Infra (`scripts/rebuild_on_cluster.py`) — hardcodes `TORCH_CUDA_ARCH_LIST="8.0 8.9 9.0"` inside the container shell script so multi-arch builds cover A100/L40S/H100/H200 regardless of which node runs the rebuild.

Plan doc (`docs/merge_turbostream_plan.md`) — 9-phase merge plan for the remaining turbostream features (OBB collisions, TTC, waypoints, multi-scenario eval, etc.). Not load-bearing on this PR.

What's not in (intentionally preserved from 3.0)

Caveats

  • Existing .pt checkpoints from 3.0 will NOT load — the policy parameter names change completely (`actor_backbone.ego_encoder.` vs old `ego_encoder.`). This is an unavoidable consequence of the architecture swap.
  • `drivenet.h` is stale — the visualize binary's hardcoded MLP layout doesn't match the new `Drive` class. Safe eval GIFs will either crash or produce garbage until drivenet.h is ported. Training itself is unaffected.
  • The transition training path is a different algorithm from 3.0's — it uses an EWMA advantage-magnitude filter instead of prioritized replay, and does not use V-trace (rho/c clips forced to 1.0).
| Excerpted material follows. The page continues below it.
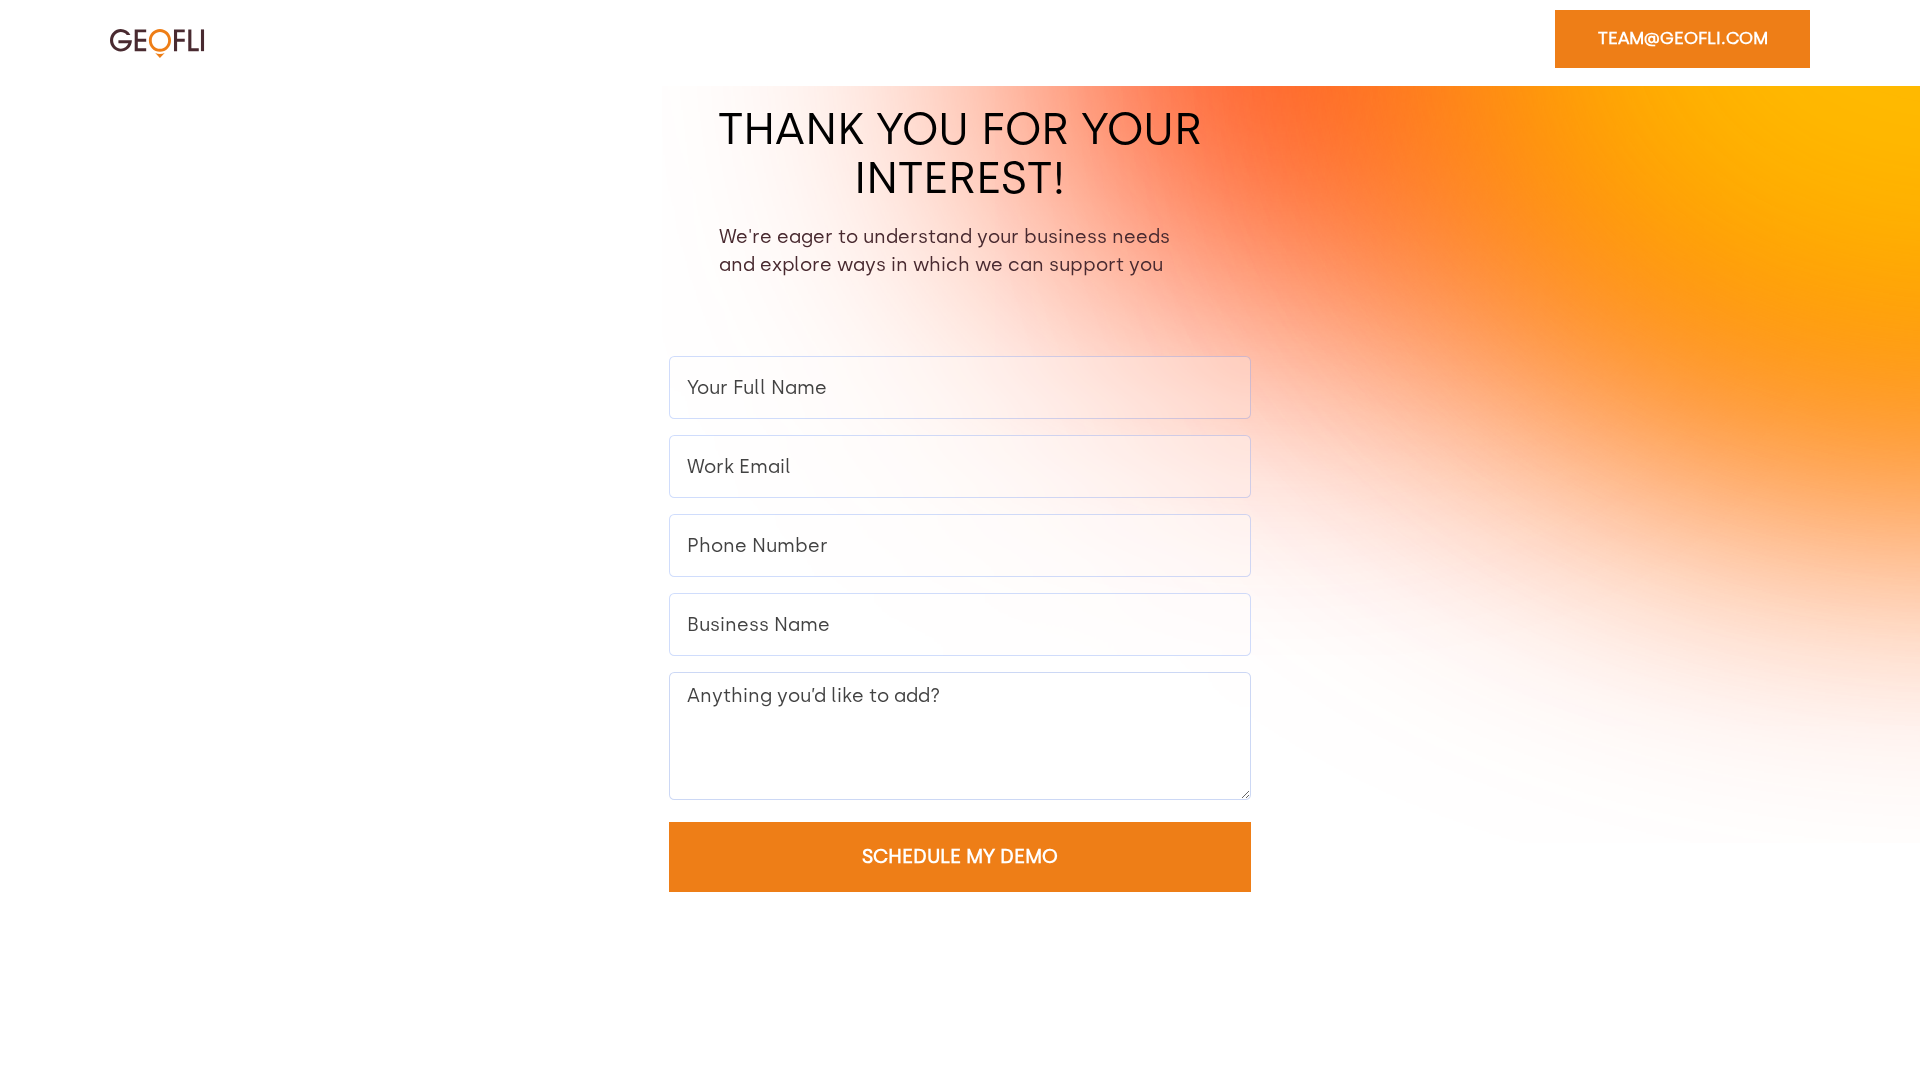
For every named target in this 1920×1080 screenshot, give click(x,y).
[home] (157, 42)
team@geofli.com (1683, 38)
Expect different training dynamics, not identical results.
  • Reward conditioning coefs pass through the ego encoder instead of a dedicated conditioning encoder as turbostream does — 3.0's obs layout packs coefs into the ego tail rather than as a separate slice, and the port didn't add the separation.

Validation

  • Syntax/import OK on macOS
  • End-to-end smoke test on emerge2: policy loads, forward pass yields correct shapes, `PuffeRL.train()` runs multiple epochs without error. Transition-path metrics (`filter_threshold`, `ema_max`, `kept_fraction`, `masked_fraction`) populate correctly.
  • 3 jobs running on NYU Greene (`turbostream-port` wandb project, group `gigaflow-net-v1` = this PR's net + 3.0 hparams, group `gigaflow-hparams` = this PR's net + this PR's hparams)

Test plan

  • Verify 3 training runs converge (completion_rate > 0.5, explained_variance > 0.5 by ~1B steps)
  • Confirm training logs show transition-path metrics, no NaN losses
  • Spot-check that safe_eval failure does not crash training (expected to fail gracefully on stale drivenet.h)
  • If porting is revisited, update drivenet.h to match the new `Drive` class so safe_eval GIFs render

The local TORCH_CUDA_ARCH_LIST env var on the user's machine never
made it into the SLURM build job, so the cuda extension was built only
for the build node's GPU arch (compute 9.0 if it landed on H100), and
training jobs that landed on A100 (8.0) crashed at first
compute_puff_advantage call with "no kernel image is available for
execution on the device".

Set TORCH_CUDA_ARCH_LIST="8.0 8.9 9.0" inside the container shell
script directly so every rebuild covers A100 + L40S + H100/H200.
Piecemeal port plan for integrating vcha/turbostream features onto 3.0
via the ev/merge_turbostream branch. Covers strategy, features to
preserve from 3.0 (GPU renderer, libx264 threads cap, active_step_count
fix, 2D rel-v partner obs, variable-agent spawning, current reward
ranges), a 9-phase ordered port plan with dependencies and risks,
explicit list of features NOT to port, open questions, and a merge
hazard map.
Copilot AI review requested due to automatic review settings April 14, 2026 04:02
Copy link
Copy Markdown

Copilot AI left a comment

Choose a reason for hiding this comment

The reason will be displayed to describe this comment to others. Learn more.

Pull request overview

Ports turbostream’s GIGAFLOW-style Drive policy and its PPO training-loop refactor onto the 3.0 branch while aiming to preserve the existing eval/render/safe-eval pipelines and stopped-agent masking semantics.

Changes:

  • Replaces the Drive torch policy with a GIGAFLOW-style per-group encoder + deep-sets max-pool + GELU MLP backbone.
  • Refactors PPO training into a dispatcher with shared _ppo_loss, adding a transition-level PPO path with EWMA advantage filtering and keeping a trajectory-level prioritized-replay/V-trace path.
  • Updates Ocean Drive training hyperparameters and adds new default config knobs (ppo_granularity, advantage filter params); also hardens cluster rebuilds by exporting TORCH_CUDA_ARCH_LIST.

Reviewed changes

Copilot reviewed 6 out of 6 changed files in this pull request and generated 6 comments.

Show a summary per file
File Description
scripts/rebuild_on_cluster.py Exports TORCH_CUDA_ARCH_LIST in the container rebuild script for multi-arch CUDA extension builds.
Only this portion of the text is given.